#### [Exercise instructions]
Beneath this task is a listing. State how many of its lines include the string "dropdown", giving nothing but the number.

[[ Material provided, beginning ]]

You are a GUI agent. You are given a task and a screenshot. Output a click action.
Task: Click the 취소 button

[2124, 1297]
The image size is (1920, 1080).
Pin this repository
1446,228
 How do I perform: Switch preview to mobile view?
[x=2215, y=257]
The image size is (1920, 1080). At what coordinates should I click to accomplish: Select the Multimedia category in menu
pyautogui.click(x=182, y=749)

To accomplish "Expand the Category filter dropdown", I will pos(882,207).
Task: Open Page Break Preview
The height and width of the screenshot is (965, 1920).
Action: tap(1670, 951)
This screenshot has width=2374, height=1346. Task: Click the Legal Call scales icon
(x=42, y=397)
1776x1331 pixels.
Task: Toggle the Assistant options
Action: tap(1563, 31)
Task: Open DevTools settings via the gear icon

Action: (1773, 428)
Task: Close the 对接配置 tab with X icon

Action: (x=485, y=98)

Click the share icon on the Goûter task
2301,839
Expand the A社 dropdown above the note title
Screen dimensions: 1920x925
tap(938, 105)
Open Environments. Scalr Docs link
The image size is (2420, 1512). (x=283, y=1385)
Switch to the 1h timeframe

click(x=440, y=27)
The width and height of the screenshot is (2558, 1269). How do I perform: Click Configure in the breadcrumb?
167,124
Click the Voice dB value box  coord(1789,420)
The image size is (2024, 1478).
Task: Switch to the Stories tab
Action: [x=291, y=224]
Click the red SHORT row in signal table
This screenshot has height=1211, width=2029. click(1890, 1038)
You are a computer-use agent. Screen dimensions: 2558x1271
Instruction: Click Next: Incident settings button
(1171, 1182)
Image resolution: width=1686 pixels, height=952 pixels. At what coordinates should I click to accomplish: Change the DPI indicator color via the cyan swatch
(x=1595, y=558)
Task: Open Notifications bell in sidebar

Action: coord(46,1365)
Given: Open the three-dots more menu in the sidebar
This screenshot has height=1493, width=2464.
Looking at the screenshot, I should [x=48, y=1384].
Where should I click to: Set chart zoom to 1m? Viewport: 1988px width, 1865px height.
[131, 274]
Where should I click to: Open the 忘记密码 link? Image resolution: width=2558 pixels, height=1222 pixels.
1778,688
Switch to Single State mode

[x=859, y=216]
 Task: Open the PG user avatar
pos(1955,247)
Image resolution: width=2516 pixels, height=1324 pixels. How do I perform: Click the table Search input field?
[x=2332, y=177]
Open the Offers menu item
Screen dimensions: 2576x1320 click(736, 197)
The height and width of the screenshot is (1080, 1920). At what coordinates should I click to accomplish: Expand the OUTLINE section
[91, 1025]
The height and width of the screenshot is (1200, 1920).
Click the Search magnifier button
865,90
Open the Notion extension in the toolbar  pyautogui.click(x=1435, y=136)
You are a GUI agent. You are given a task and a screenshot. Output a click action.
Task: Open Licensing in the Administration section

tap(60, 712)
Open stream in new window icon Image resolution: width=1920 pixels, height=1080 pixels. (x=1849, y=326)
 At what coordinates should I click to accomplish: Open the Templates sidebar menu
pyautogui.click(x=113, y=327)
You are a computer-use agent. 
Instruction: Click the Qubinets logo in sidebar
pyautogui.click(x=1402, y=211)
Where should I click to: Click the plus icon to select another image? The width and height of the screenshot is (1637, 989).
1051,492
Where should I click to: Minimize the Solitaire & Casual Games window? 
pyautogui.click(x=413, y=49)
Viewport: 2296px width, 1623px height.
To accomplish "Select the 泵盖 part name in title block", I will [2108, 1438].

[[ Material provided, end ]]

#### [Result for this task]
2